> [TO DO]: A complete, exact retyping of the data below is required.
---------- MATERIAL SUPPLIED ----------
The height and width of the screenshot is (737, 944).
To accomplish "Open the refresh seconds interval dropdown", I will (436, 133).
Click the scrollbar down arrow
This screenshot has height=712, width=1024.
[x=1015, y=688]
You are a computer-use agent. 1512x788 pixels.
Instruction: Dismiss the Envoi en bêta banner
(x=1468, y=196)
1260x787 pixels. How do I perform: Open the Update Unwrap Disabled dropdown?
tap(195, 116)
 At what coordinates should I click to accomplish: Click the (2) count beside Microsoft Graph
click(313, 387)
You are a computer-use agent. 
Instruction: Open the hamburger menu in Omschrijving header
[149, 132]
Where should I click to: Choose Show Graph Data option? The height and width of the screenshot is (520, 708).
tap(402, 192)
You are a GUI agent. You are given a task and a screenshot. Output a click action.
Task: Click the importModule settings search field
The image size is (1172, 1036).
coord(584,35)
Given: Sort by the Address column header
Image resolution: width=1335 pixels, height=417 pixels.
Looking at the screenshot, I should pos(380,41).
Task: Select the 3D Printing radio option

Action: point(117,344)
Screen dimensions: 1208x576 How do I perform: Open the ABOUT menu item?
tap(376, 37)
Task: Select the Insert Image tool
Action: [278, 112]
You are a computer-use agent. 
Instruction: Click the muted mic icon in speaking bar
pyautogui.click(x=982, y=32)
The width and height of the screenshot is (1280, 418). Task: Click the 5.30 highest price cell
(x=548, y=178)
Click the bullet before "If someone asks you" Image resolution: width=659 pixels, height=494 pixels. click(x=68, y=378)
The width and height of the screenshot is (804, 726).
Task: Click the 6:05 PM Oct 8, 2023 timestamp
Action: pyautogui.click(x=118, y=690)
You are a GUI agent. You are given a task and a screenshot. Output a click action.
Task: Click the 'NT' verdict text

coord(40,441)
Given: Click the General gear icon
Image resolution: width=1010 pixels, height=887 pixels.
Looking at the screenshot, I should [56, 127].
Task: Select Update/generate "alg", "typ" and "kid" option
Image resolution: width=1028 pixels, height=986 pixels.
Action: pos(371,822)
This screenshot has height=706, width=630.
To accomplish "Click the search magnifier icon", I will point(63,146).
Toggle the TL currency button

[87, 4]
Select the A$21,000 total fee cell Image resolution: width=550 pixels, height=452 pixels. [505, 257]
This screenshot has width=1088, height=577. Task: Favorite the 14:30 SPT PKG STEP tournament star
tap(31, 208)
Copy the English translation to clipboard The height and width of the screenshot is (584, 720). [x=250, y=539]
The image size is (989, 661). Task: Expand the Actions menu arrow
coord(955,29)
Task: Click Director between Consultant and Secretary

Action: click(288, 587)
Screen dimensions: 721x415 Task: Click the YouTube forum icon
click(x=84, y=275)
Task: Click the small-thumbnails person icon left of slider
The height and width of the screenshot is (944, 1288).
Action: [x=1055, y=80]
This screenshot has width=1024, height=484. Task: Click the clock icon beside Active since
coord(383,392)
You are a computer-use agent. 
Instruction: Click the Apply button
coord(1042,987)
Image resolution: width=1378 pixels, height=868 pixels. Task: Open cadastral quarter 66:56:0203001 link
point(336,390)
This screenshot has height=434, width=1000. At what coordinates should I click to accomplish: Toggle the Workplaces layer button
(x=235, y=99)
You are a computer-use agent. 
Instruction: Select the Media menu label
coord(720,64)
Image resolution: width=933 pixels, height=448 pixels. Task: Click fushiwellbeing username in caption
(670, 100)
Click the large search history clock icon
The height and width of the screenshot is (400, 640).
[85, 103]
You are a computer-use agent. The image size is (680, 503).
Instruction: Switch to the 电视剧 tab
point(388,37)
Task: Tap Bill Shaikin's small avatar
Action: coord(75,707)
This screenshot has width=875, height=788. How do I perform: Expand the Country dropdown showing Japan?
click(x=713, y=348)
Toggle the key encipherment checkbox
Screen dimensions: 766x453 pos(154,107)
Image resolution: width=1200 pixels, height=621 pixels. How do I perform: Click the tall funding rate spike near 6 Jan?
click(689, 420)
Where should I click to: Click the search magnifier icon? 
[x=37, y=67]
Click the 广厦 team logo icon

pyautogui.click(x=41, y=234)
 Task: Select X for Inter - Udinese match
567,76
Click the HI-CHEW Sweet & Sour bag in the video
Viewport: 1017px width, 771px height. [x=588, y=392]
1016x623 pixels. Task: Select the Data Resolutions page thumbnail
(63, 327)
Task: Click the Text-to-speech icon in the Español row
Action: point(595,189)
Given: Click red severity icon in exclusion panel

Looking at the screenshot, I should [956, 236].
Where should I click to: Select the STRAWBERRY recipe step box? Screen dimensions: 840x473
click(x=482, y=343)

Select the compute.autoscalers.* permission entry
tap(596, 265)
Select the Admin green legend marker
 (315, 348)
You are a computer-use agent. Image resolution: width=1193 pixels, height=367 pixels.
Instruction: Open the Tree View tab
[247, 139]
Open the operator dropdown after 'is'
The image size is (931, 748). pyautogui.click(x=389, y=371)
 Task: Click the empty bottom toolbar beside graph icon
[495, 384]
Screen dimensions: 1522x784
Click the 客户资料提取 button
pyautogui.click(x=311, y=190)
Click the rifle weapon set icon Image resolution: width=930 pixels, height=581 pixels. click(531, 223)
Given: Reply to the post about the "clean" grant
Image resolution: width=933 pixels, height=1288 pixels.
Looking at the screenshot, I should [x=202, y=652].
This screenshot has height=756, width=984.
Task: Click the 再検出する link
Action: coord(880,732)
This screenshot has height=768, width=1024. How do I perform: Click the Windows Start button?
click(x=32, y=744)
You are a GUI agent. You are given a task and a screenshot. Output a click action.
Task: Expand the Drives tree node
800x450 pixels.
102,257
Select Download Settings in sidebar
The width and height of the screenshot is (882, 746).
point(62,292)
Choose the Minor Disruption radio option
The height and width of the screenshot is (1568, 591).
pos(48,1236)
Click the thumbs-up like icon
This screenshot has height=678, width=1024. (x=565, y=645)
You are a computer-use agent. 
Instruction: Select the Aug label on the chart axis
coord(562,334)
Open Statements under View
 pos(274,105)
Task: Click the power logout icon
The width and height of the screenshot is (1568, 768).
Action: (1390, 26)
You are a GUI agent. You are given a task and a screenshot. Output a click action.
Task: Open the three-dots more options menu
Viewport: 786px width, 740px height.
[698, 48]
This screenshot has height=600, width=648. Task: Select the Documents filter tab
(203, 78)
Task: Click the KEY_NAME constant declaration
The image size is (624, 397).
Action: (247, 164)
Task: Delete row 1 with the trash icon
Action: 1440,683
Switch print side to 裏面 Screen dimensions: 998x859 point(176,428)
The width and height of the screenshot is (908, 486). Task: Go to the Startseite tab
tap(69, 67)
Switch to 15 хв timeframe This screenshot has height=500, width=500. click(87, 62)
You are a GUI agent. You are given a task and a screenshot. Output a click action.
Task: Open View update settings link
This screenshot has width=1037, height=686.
----------
> [RESPONSE TO THE EXERCISE]:
The height and width of the screenshot is (737, 944).
To accomplish "Open the refresh seconds interval dropdown", I will (436, 133).
Click the scrollbar down arrow
This screenshot has height=712, width=1024.
[x=1015, y=688]
You are a computer-use agent. 1512x788 pixels.
Instruction: Dismiss the Envoi en bêta banner
(x=1468, y=196)
1260x787 pixels. How do I perform: Open the Update Unwrap Disabled dropdown?
tap(195, 116)
 At what coordinates should I click to accomplish: Click the (2) count beside Microsoft Graph
click(313, 387)
You are a computer-use agent. 
Instruction: Open the hamburger menu in Omschrijving header
[149, 132]
Where should I click to: Choose Show Graph Data option? The height and width of the screenshot is (520, 708).
tap(402, 192)
You are a GUI agent. You are given a task and a screenshot. Output a click action.
Task: Click the importModule settings search field
The image size is (1172, 1036).
coord(584,35)
Given: Sort by the Address column header
Image resolution: width=1335 pixels, height=417 pixels.
Looking at the screenshot, I should pos(380,41).
Task: Select the 3D Printing radio option

Action: point(117,344)
Screen dimensions: 1208x576 How do I perform: Open the ABOUT menu item?
tap(376, 37)
Task: Select the Insert Image tool
Action: [278, 112]
You are a computer-use agent. 
Instruction: Click the muted mic icon in speaking bar
pyautogui.click(x=982, y=32)
The width and height of the screenshot is (1280, 418). Task: Click the 5.30 highest price cell
(x=548, y=178)
Click the bullet before "If someone asks you" Image resolution: width=659 pixels, height=494 pixels. click(x=68, y=378)
The width and height of the screenshot is (804, 726).
Task: Click the 6:05 PM Oct 8, 2023 timestamp
Action: pyautogui.click(x=118, y=690)
You are a GUI agent. You are given a task and a screenshot. Output a click action.
Task: Click the 'NT' verdict text

coord(40,441)
Given: Click the General gear icon
Image resolution: width=1010 pixels, height=887 pixels.
Looking at the screenshot, I should [56, 127].
Task: Select Update/generate "alg", "typ" and "kid" option
Image resolution: width=1028 pixels, height=986 pixels.
Action: pos(371,822)
This screenshot has height=706, width=630.
To accomplish "Click the search magnifier icon", I will point(63,146).
Toggle the TL currency button

[87, 4]
Select the A$21,000 total fee cell Image resolution: width=550 pixels, height=452 pixels. [505, 257]
This screenshot has width=1088, height=577. Task: Favorite the 14:30 SPT PKG STEP tournament star
tap(31, 208)
Copy the English translation to clipboard The height and width of the screenshot is (584, 720). [x=250, y=539]
The image size is (989, 661). Task: Expand the Actions menu arrow
coord(955,29)
Task: Click Director between Consultant and Secretary

Action: click(288, 587)
Screen dimensions: 721x415 Task: Click the YouTube forum icon
click(x=84, y=275)
Task: Click the small-thumbnails person icon left of slider
The height and width of the screenshot is (944, 1288).
Action: [x=1055, y=80]
This screenshot has width=1024, height=484. Task: Click the clock icon beside Active since
coord(383,392)
You are a computer-use agent. 
Instruction: Click the Apply button
coord(1042,987)
Image resolution: width=1378 pixels, height=868 pixels. Task: Open cadastral quarter 66:56:0203001 link
point(336,390)
This screenshot has height=434, width=1000. At what coordinates should I click to accomplish: Toggle the Workplaces layer button
(x=235, y=99)
You are a computer-use agent. 
Instruction: Select the Media menu label
coord(720,64)
Image resolution: width=933 pixels, height=448 pixels. Task: Click fushiwellbeing username in caption
(670, 100)
Click the large search history clock icon
The height and width of the screenshot is (400, 640).
[85, 103]
You are a computer-use agent. The image size is (680, 503).
Instruction: Switch to the 电视剧 tab
point(388,37)
Task: Tap Bill Shaikin's small avatar
Action: coord(75,707)
This screenshot has width=875, height=788. How do I perform: Expand the Country dropdown showing Japan?
click(x=713, y=348)
Toggle the key encipherment checkbox
Screen dimensions: 766x453 pos(154,107)
Image resolution: width=1200 pixels, height=621 pixels. How do I perform: Click the tall funding rate spike near 6 Jan?
click(689, 420)
Where should I click to: Click the search magnifier icon? 
[x=37, y=67]
Click the 广厦 team logo icon

pyautogui.click(x=41, y=234)
 Task: Select X for Inter - Udinese match
567,76
Click the HI-CHEW Sweet & Sour bag in the video
Viewport: 1017px width, 771px height. [x=588, y=392]
1016x623 pixels. Task: Select the Data Resolutions page thumbnail
(63, 327)
Task: Click the Text-to-speech icon in the Español row
Action: point(595,189)
Given: Click red severity icon in exclusion panel

Looking at the screenshot, I should [956, 236].
Where should I click to: Select the STRAWBERRY recipe step box? Screen dimensions: 840x473
click(x=482, y=343)

Select the compute.autoscalers.* permission entry
tap(596, 265)
Select the Admin green legend marker
 (315, 348)
You are a computer-use agent. Image resolution: width=1193 pixels, height=367 pixels.
Instruction: Open the Tree View tab
[247, 139]
Open the operator dropdown after 'is'
The image size is (931, 748). pyautogui.click(x=389, y=371)
 Task: Click the empty bottom toolbar beside graph icon
[495, 384]
Screen dimensions: 1522x784
Click the 客户资料提取 button
pyautogui.click(x=311, y=190)
Click the rifle weapon set icon Image resolution: width=930 pixels, height=581 pixels. click(531, 223)
Given: Reply to the post about the "clean" grant
Image resolution: width=933 pixels, height=1288 pixels.
Looking at the screenshot, I should [x=202, y=652].
This screenshot has height=756, width=984.
Task: Click the 再検出する link
Action: coord(880,732)
This screenshot has height=768, width=1024. How do I perform: Click the Windows Start button?
click(x=32, y=744)
You are a GUI agent. You are given a task and a screenshot. Output a click action.
Task: Expand the Drives tree node
800x450 pixels.
102,257
Select Download Settings in sidebar
The width and height of the screenshot is (882, 746).
point(62,292)
Choose the Minor Disruption radio option
The height and width of the screenshot is (1568, 591).
pos(48,1236)
Click the thumbs-up like icon
This screenshot has height=678, width=1024. (x=565, y=645)
You are a computer-use agent. 
Instruction: Select the Aug label on the chart axis
coord(562,334)
Open Statements under View
 pos(274,105)
Task: Click the power logout icon
The width and height of the screenshot is (1568, 768).
Action: (1390, 26)
You are a GUI agent. You are given a task and a screenshot. Output a click action.
Task: Open the three-dots more options menu
Viewport: 786px width, 740px height.
[698, 48]
This screenshot has height=600, width=648. Task: Select the Documents filter tab
(203, 78)
Task: Click the KEY_NAME constant declaration
The image size is (624, 397).
Action: (247, 164)
Task: Delete row 1 with the trash icon
Action: 1440,683
Switch print side to 裏面 Screen dimensions: 998x859 point(176,428)
The width and height of the screenshot is (908, 486). Task: Go to the Startseite tab
tap(69, 67)
Switch to 15 хв timeframe This screenshot has height=500, width=500. click(87, 62)
You are a GUI agent. You are given a task and a screenshot. Output a click action.
Task: Open View update settings link
This screenshot has width=1037, height=686.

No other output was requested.